### [Collected data entries]
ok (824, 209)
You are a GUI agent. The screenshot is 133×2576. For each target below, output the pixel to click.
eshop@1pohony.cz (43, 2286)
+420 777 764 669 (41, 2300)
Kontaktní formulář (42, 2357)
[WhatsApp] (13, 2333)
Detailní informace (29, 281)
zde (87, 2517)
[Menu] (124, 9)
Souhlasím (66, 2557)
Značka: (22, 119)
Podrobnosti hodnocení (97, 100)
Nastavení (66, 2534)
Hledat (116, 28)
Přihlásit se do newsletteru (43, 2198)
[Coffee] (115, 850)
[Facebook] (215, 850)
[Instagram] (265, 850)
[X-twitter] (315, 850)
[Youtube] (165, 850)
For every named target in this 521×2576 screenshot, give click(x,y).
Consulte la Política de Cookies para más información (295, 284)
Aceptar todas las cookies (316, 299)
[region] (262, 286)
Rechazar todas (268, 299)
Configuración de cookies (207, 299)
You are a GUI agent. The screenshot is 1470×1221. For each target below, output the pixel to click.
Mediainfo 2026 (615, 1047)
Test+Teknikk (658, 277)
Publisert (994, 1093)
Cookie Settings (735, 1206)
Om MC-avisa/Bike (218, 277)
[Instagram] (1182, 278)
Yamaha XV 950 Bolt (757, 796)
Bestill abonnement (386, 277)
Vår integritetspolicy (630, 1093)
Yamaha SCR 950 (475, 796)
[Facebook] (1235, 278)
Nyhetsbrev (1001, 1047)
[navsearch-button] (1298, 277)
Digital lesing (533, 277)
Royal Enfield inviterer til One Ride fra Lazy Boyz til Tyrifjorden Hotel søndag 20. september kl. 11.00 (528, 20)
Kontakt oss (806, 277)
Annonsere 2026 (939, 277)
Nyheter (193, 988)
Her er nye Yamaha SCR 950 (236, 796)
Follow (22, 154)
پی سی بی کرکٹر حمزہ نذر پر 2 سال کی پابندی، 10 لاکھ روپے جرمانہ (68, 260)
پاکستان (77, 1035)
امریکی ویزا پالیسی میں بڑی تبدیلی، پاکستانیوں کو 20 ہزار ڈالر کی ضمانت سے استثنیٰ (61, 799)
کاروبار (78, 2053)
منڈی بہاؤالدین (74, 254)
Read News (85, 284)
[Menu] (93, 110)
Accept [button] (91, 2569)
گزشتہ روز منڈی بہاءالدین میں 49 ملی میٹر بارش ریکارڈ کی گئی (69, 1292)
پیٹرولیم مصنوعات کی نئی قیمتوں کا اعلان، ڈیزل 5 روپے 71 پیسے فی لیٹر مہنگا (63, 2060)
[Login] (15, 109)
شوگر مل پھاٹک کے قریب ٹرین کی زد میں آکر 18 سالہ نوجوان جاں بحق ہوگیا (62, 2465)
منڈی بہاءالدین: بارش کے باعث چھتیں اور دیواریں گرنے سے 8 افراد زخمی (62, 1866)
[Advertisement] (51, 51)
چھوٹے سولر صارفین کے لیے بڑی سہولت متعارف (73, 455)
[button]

### [TASK REQUIREMENTS]
Where a line of the data above includes "بارش", copy that line.

### [RESULT OF THE EXERCISE]
گزشتہ روز منڈی بہاءالدین میں 49 ملی میٹر بارش ریکارڈ کی گئی (69, 1292)
منڈی بہاءالدین: بارش کے باعث چھتیں اور دیواریں گرنے سے 8 افراد زخمی (62, 1866)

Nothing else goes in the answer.